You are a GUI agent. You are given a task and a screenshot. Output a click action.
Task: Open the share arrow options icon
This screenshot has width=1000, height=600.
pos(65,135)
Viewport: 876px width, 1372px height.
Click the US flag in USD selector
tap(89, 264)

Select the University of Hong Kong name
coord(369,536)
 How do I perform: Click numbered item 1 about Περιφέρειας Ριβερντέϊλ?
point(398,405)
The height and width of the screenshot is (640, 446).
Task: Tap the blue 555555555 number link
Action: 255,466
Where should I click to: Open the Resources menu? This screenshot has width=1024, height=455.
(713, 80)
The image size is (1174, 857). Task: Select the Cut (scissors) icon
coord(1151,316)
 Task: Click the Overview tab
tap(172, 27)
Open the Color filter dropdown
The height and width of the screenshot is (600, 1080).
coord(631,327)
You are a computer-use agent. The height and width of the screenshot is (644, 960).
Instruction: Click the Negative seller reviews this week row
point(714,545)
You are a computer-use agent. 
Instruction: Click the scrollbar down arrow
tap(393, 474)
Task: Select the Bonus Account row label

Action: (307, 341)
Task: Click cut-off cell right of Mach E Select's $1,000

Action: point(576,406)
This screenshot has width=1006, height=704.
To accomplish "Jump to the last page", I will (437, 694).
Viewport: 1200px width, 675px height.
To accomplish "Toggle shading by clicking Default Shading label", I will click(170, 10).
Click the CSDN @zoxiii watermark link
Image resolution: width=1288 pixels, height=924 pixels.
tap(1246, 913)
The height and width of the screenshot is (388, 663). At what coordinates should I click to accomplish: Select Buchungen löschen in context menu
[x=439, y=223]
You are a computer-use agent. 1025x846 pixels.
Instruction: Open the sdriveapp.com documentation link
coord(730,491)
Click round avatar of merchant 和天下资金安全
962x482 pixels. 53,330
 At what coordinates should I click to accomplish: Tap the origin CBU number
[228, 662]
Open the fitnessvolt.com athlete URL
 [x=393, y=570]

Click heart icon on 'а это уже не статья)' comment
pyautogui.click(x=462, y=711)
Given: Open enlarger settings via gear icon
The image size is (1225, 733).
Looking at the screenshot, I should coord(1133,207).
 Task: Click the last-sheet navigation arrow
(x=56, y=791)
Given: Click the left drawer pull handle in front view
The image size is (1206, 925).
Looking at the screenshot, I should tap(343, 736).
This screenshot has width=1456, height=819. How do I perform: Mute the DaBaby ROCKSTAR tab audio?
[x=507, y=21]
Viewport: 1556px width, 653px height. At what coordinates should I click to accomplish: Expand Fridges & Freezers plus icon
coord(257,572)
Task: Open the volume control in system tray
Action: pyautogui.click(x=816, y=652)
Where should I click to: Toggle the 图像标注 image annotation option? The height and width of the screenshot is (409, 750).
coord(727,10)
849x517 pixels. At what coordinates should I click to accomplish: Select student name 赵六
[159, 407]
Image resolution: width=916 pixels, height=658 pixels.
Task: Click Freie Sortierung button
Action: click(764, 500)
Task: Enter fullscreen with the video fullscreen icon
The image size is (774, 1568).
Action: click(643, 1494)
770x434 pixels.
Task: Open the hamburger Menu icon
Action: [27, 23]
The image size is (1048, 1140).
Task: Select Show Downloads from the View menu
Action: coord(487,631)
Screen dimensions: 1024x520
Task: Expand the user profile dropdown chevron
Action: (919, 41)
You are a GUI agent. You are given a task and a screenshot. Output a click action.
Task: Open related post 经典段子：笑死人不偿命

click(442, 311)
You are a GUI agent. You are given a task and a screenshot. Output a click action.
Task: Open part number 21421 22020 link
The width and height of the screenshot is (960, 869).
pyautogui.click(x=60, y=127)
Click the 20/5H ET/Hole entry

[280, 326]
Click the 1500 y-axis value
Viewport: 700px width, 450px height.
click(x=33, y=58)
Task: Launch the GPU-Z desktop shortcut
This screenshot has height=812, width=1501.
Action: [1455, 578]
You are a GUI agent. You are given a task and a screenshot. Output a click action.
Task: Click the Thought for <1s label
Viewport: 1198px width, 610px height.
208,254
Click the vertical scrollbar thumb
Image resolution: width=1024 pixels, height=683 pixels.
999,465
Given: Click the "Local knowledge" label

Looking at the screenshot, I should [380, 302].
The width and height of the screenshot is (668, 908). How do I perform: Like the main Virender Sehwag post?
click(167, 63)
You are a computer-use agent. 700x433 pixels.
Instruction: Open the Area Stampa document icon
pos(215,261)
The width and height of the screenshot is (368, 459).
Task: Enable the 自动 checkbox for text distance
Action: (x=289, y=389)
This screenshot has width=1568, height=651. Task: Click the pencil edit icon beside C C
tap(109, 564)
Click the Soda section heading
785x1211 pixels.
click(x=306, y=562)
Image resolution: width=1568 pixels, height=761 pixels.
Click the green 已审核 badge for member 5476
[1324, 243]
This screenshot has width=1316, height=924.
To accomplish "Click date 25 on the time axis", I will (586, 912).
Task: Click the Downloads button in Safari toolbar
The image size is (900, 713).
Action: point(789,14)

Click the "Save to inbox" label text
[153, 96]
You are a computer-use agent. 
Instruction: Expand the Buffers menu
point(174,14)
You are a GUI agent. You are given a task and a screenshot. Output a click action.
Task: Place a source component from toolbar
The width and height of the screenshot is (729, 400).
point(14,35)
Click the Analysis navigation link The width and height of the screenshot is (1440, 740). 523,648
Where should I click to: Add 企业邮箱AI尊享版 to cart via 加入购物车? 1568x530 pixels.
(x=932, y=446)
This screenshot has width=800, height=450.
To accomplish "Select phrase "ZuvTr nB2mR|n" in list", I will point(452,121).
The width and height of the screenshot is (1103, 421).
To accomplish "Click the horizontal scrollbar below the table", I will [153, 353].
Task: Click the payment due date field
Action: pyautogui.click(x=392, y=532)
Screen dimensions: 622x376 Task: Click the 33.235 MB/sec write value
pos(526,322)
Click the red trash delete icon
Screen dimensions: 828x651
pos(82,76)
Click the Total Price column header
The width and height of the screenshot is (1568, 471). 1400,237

——

**Work item**
Copy all lines from the listing that contain "toolbar".

**Your response**
Task: Click the Downloads button in Safari toolbar
Task: Place a source component from toolbar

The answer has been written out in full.